• [Problem requirements]
Reproduce the listing word for word, from the line with "Given: Mute the localhost server volume" to the line with "Looking at the", both lines included.

• [Listed records]
-- start --

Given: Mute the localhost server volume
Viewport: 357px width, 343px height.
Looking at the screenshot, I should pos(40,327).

-- end --
-- start --

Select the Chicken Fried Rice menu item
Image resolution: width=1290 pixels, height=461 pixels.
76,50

-- end --

• [The result]
Given: Mute the localhost server volume
Viewport: 357px width, 343px height.
Looking at the screenshot, I should pos(40,327).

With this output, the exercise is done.